(SUPPLIED ENTRIES Opens)

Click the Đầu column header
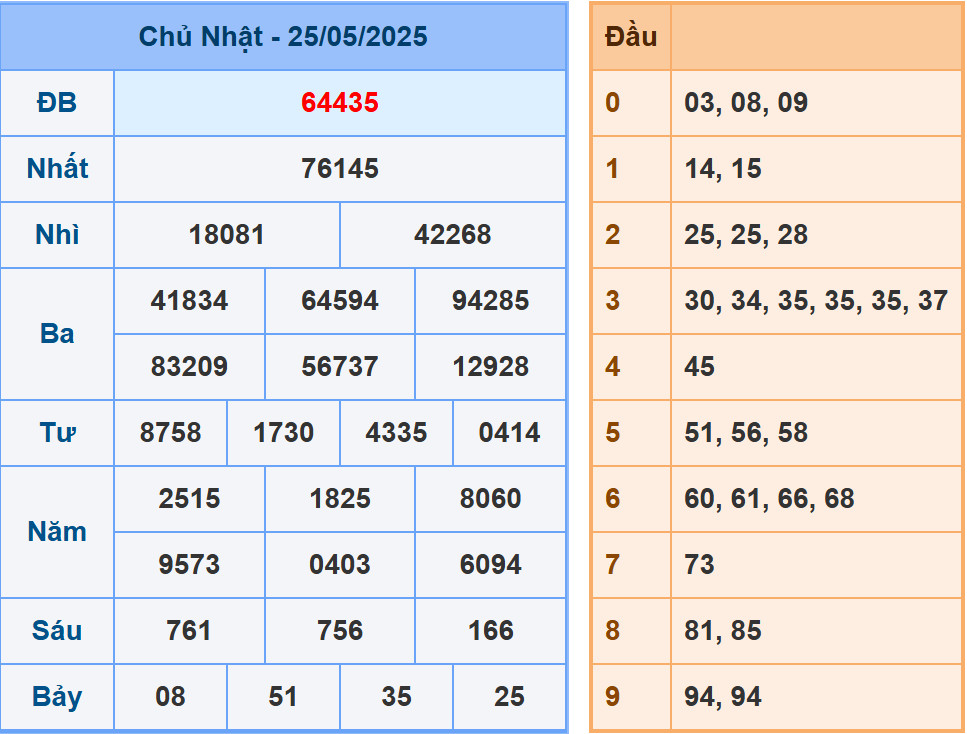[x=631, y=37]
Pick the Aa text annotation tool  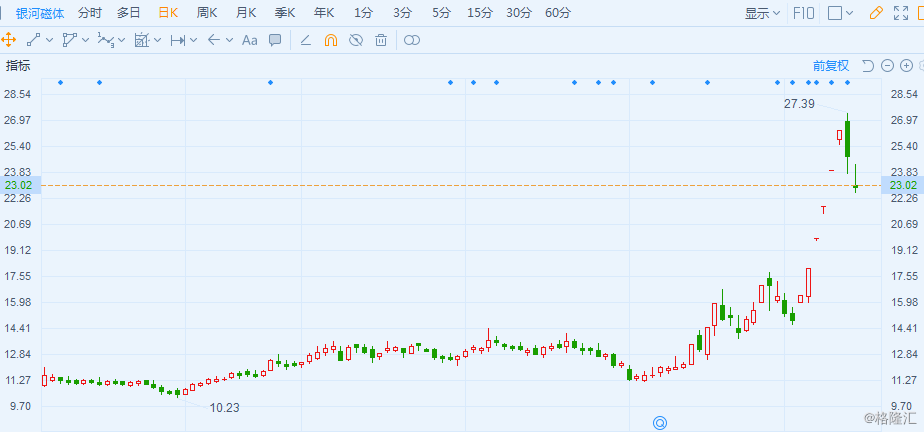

(SUPPLIED ENTRIES Closes)
(SUPPLIED ENTRIES Opens)

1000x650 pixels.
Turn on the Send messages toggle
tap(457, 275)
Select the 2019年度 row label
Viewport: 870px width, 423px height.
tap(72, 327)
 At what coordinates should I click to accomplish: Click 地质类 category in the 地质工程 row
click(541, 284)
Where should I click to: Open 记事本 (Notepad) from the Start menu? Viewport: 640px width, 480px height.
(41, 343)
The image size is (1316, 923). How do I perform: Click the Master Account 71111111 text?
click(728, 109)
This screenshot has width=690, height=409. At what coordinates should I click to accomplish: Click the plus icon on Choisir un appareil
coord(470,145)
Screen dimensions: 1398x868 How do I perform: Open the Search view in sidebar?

(SUPPLIED ENTRIES Closes)

* [REQUIRED ACTION]: Beginning with the line above that has "Click the Đầu column header" and going on through the line that has "Pick the Aa text annotation tool", retype every line exactly and add nothing else; drop the pictures.

* [WRITTEN RESPONSE]:
Click the Đầu column header
[x=631, y=37]
Pick the Aa text annotation tool  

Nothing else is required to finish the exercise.